[begin Reading passage]

Saturday, November 2, 2019

106 (2019-2020): Review: BELLA BELLA (seen November 1, 2019)


“Abzug-lutely”

One night after I saw The Great Society, the second play in Robert Schenkkan’s epic diptych about Pres. Lyndon Baines Johnson, the play I was watching, Bella Bella, not only heavily referenced the 36th POTUS but, even more coincidentally, quoted his famous line about not seeking the nomination of his party, which headlined my review.

Harvey Fierstein. All photos: Jeremy Daniel.
Bella Bella, at the Manhattan Theatre Club’s City Center Stage 1, is a one-man work about New York activist and politician Bella Abzug (1920-1998),written by and starring the redoubtable Harvey Fierstein. And while being far more modest than The Great Society it’s also much more entertaining.

Fierstein (Torch Song Trilogy, Kinky Boots), the buzz saw-voiced actor-playwright who can do drag with the best of them, did not originally intend to play “Battling Bella,” but, given his dipped-in-New York/Yiddishkeit persona, it’s hard to think of anyone (male or female) who could more delightfully have brought her to raging life, warts and all. Still, it’s ironic that a man is playing a woman whose life was largely dedicated to giving women equal rights with men. Whoever the actress might have been, a man took her job!

[end Reading passage]

Directions:
1. In the Bella Bella review, at which venue is the play being staged?
2. Pick up the Bella Bella review after its final sentence and carry it forward.

[begin Extracted records]

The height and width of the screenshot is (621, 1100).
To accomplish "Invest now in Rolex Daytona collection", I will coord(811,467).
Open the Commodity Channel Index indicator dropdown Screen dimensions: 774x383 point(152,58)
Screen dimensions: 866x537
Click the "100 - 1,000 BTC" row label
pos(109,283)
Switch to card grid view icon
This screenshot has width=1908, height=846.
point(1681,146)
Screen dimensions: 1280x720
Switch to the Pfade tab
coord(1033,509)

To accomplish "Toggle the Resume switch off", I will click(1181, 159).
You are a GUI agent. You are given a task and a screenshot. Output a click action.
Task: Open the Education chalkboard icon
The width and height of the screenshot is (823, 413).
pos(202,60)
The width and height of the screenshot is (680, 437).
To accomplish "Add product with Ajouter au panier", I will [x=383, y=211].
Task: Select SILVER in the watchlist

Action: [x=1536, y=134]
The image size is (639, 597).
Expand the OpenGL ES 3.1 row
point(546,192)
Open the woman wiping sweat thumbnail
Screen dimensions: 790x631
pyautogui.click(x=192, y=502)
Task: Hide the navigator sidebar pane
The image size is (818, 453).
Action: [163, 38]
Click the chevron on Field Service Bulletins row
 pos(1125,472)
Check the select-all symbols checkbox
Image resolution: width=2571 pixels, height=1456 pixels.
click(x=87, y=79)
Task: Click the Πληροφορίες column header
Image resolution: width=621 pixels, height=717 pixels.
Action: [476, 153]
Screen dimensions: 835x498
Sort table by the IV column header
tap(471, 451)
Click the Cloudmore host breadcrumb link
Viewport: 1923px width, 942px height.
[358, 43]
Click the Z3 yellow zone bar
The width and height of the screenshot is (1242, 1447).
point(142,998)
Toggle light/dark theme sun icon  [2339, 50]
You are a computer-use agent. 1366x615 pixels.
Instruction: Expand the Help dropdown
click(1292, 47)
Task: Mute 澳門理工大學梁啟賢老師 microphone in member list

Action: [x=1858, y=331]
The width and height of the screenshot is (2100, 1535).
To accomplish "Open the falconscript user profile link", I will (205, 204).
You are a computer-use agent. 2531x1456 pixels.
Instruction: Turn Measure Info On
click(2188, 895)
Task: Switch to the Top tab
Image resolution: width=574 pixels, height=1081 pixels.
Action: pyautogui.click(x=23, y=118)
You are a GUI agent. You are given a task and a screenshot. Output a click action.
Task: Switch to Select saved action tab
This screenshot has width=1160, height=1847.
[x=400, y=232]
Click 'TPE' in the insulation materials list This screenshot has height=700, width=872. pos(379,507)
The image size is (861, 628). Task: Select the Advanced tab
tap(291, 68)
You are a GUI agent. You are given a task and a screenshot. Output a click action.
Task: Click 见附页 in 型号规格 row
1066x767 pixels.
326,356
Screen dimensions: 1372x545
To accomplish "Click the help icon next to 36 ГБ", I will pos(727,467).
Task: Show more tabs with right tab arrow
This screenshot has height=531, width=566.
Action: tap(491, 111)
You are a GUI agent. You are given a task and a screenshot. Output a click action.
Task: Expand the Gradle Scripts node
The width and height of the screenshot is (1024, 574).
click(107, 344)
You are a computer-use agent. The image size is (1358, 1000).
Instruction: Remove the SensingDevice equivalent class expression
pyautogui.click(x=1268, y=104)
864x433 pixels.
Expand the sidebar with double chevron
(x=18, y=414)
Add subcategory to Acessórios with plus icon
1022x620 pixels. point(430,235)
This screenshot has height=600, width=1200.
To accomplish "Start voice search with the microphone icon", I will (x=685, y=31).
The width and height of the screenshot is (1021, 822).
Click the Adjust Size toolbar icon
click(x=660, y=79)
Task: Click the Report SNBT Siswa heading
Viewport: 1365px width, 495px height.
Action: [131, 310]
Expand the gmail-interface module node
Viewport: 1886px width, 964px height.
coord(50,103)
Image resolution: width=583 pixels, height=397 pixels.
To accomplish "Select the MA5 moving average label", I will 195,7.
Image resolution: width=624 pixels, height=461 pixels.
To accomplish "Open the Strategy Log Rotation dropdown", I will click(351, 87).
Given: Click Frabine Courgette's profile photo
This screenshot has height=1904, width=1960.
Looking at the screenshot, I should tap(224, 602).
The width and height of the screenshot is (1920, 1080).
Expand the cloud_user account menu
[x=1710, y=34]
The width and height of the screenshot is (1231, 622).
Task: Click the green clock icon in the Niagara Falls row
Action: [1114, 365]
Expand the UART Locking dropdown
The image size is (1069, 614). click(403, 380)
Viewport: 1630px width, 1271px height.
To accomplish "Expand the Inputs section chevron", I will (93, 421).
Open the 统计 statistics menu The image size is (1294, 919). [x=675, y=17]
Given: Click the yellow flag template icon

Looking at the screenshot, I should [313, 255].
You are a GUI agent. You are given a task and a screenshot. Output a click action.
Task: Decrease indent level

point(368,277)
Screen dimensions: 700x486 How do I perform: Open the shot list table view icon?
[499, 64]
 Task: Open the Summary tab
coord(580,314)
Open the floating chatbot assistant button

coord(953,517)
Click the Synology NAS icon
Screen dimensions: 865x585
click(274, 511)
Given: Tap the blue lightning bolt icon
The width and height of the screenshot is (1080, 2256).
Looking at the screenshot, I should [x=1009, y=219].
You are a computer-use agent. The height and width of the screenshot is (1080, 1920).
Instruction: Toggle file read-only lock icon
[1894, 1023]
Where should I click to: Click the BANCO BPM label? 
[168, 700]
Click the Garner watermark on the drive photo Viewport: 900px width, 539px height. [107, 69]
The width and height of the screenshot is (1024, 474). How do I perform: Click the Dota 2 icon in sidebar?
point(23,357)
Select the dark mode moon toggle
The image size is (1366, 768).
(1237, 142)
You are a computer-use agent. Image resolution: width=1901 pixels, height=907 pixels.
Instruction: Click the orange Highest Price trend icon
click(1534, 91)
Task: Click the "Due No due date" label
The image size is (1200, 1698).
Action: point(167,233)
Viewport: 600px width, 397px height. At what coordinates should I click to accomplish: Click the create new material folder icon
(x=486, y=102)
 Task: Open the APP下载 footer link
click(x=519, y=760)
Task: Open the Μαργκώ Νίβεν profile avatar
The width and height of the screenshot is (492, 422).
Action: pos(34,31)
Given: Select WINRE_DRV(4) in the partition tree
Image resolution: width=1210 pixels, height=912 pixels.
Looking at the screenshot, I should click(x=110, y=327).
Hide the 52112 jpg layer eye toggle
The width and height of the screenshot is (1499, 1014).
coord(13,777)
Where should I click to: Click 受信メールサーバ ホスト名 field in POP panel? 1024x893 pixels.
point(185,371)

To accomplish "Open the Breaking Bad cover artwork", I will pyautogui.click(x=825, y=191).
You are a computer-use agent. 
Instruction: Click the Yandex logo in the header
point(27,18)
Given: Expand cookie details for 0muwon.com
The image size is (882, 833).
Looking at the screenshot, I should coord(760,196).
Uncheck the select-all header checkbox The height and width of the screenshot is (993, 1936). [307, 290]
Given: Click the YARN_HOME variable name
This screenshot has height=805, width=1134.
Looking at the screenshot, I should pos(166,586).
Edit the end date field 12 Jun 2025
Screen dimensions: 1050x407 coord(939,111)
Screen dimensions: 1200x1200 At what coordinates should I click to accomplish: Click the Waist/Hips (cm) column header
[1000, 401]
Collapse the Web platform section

[end Extracted records]

Answers for this exercise:
1. Manhattan Theatre Club's City Center Stage 1.

2.
Abzug, the profane, colorfully outspoken, antiwar, feminist activist and politician, known for her broadbrimmed, eye-catching hats, served productively in the House of Representatives from 1970-1976, when—seeking to break into the then entirely male Senate—she lost her run to Daniel Patrick Moynihan. And not by much.
Harvey Fierstein. 
It’s unlikely that anyone not familiar with New York politics of the 60s and 70s would find the name-dropping world of Bella Bella particularly enthralling, although Abzug had a mouth on her that could have served equally well for a career in stand-up comedy. Those who remember her (what New Yorker from those days cannot?) will find Fierstein’s Abzug a sharp-tongued, very funny, and still absolutely relevant figure. She took no crap for her radical beliefs, never wavering in her support of her favorite causes.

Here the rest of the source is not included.